A procedure involving thermal necrosis of the pubic physis to rotate acetabuli over the femoral heads, best done at 14-22 weeks.
What are the ideal candidates for Triple or Double Pelvic Osteotomy?
- Patients with clinical signs of hip dysplasia
- Confirmed laxity with no OA changes
- Less than 10 months to 1 year old
What are common complications of Total Hip Replacement?
- Luxation
- Femur fracture
- Fractured acetabulum
- Cup avulsion
- Aseptic loosening
What is the primary goal of Femoral Head and Neck Excision?
To eliminate pain from bone-on-bone contact.
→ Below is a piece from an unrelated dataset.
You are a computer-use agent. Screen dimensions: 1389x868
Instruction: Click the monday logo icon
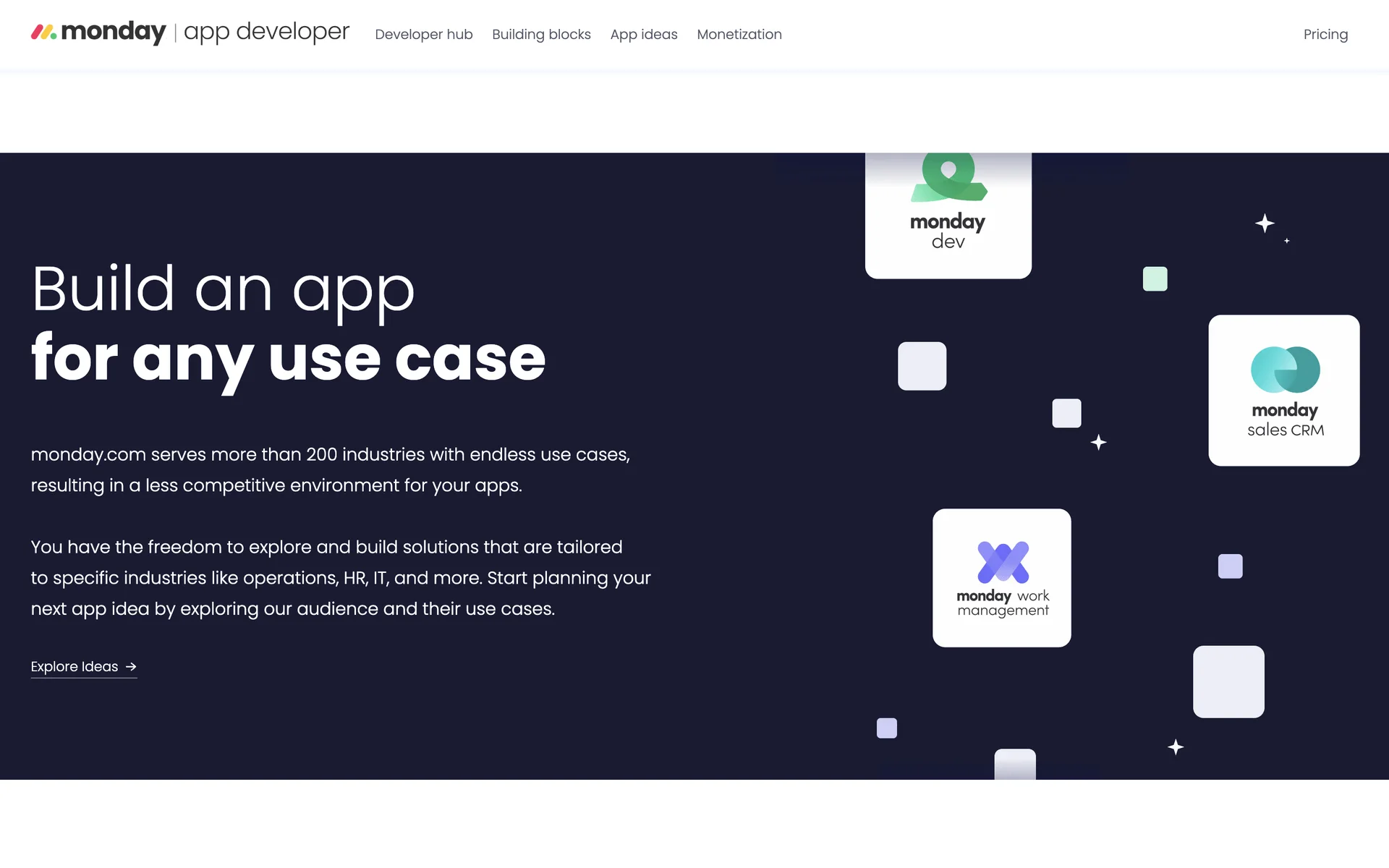[x=43, y=32]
What is the radiographic feature known as ‘Morgan’s line’?
Caudolateral curvilinear osteophyte (CCO) seen on the femoral neck in dogs 18 months or older.
Define Hip Dysplasia.
A developmental disorder of increased laxity in the hip joint causing pain and injury to periarticular structures, leading to eventual degenerative joint disease.
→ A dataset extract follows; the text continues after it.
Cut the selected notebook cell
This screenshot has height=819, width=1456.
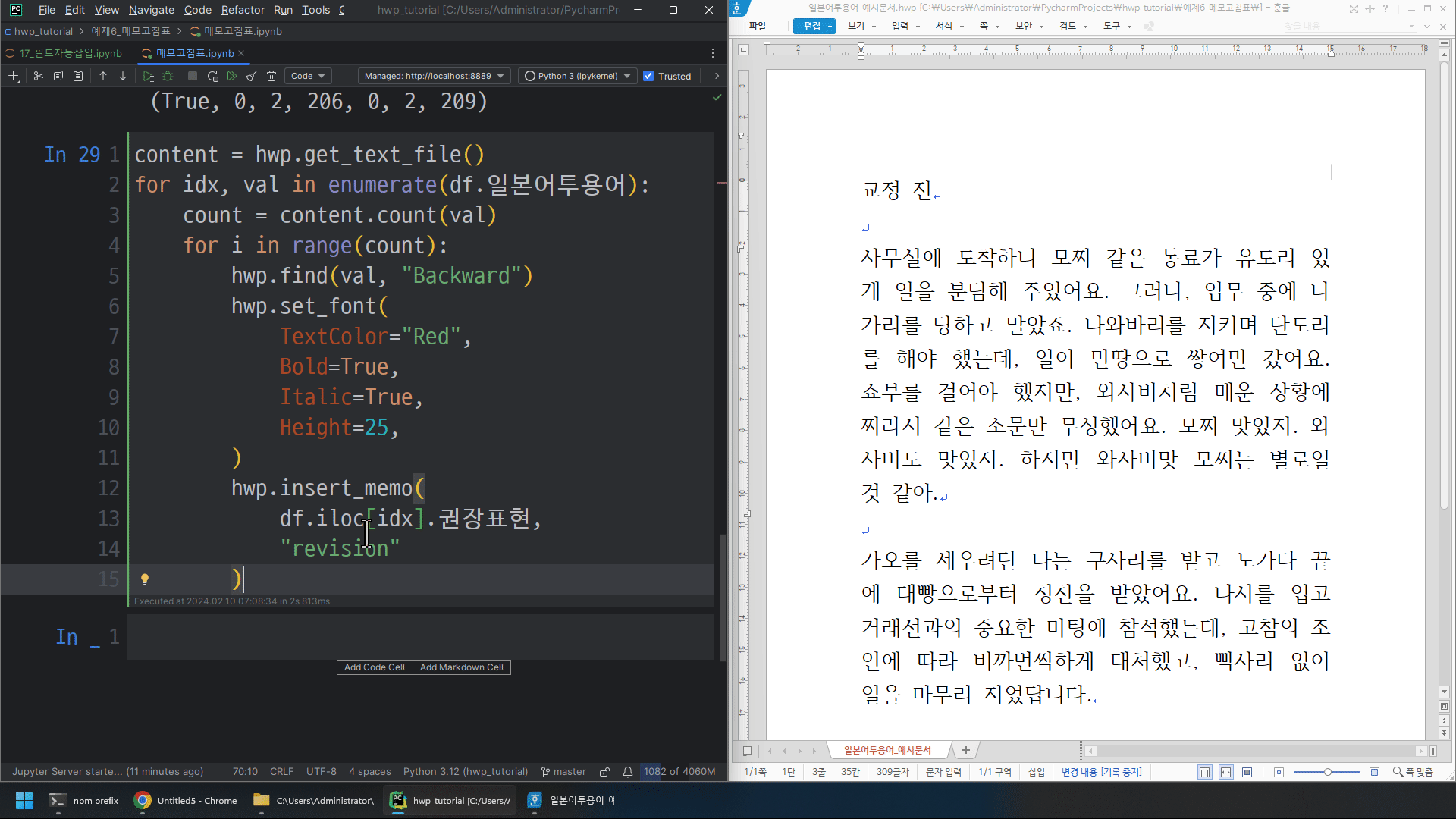coord(38,76)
What are the two most common types of meniscal injuries?
- Bucket handle of medial caudal meniscus
- Radial tears of lateral meniscus
What predisposes immature animals to Cranial Cruciate Ligament (CCL) injuries?
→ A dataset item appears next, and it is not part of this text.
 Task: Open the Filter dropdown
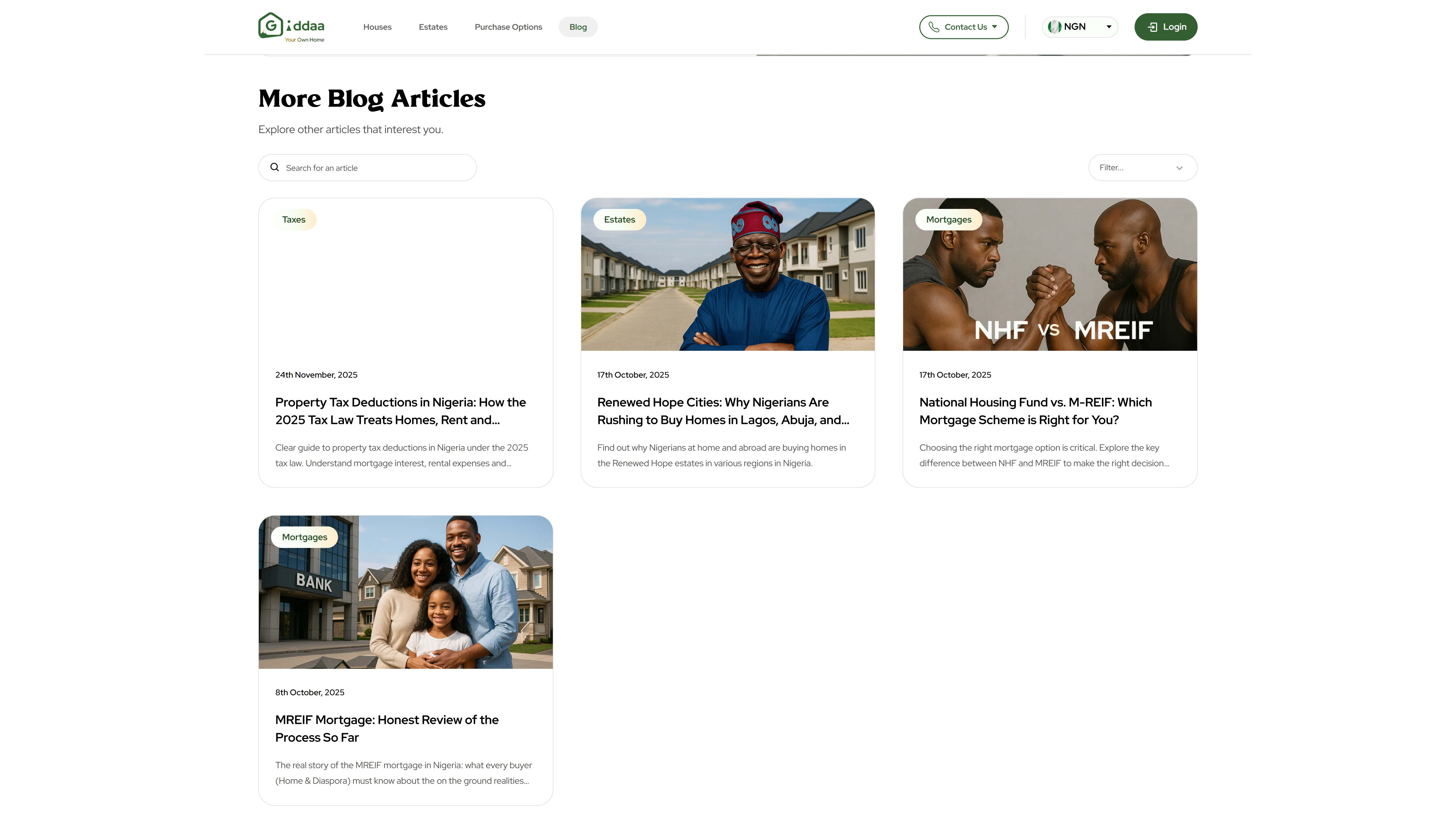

Avulsion of the ligament from femoral or tibial attachment sites due to trauma.
What are the pros of Extracapsular repair for a 35kg overweight lab?
- Cheaper
- More accessible for general practitioners
- Something is better than nothing
What is the purpose of Tibial Plateau Leveling Osteotomy (TPLO)?
To reduce the tibial plateau angle so that there is no forward tibial thrust when weight is placed.
What are the complications associated with Tibial Tuberosity Advancement (TTA)?
Higher risk of complications compared to other techniques, relies on the body forming fibrous scar for ongoing stability.
What are the characteristics of Grade 4 luxating patella?
- Marked femoral varus
- Proximal tibial valgus
- Severe bony/ligamentous deformities
What is the significance of the ‘puppy line’ in radiographic studies?
An indistinct radiodense line on the femoral neck in dogs younger than 18 months, self-limiting and not clinically significant.
What factors contribute to the pathogenesis of Hip Dysplasia? (4)
Complex mix of many genes and environmental factors, including rapid growth, obesity, and hormonal influences.
List the grading system for MPLs (4)
- Grade 1: Mild laxity, relocates spontaneously
- Grade 2: Spontaneously luxates and relocates
- Grade 3: Permanently luxated but can be relocated
- Grade 4: Permanently luxated, unable to relocate
What are common surgical procedures for patellar luxation? (4)
- Tibial crest transposition
- Wedge or block sulcoplasty
- Medial desmotomy (soft tissue)
- Lateral fabella tie (soft tissue)
What is the primary risk when performing a medial desmotomy?
Not being effective or causing overtightening, leading to lateral luxation.
What are the radiographic characteristics of Grade 4 luxating patella? (x7)
- Marked femoral varus, femoral torsion (<27 degrees),
- Proximal tibial valgus, tibia rotated 60-90 degrees relative to the sagittal plane,
- Severe bony/ligamentous deformities (OA/DJD),
- Likely concurrent cranial cruciate ligament signs (fat pad compression, osteophytes, joint effusion),
- Shallow trochlear groove with poorly developed or absent medial ridge,
- Poorly developed medial femoral condyle,
- Patella on the medial aspect
What surgical procedures are indicated for Grade 4 luxating patella? (4)
- Corrective osteotomies of femur (various types)
- Tibial leveling plateau osteotomy with internal tibial torsion correction
- +/- derotational proximal tibial osteotomy
- Tibial tuberosity transposition/advancement
These procedures aim to correct the underlying bone deformities contributing to the luxation.
What factors affect the prognosis for luxating patella cases treated surgically?
1) Grade of luxation: good for 2-3, fair to good for 4
2) Severe grade 4 with DJD, cartilage loss, muscle atrophy, and rotational deformity: grave to poor prognosis
3) Bigger dogs (20kg +) had higher rates of complications/reluxations
4) Needing both tibial
rates
* Poor If distal femoral varus is NOT addressed
These factors highlight the importance of thorough preoperative assessment.
What are the primary stabilizers of the coxofemoral joint? (3)
- Femoral head ligament (capital ligament)
- Joint capsule
- Dorsal acetabular rim
These structures help maintain the integrity and stability of the hip joint.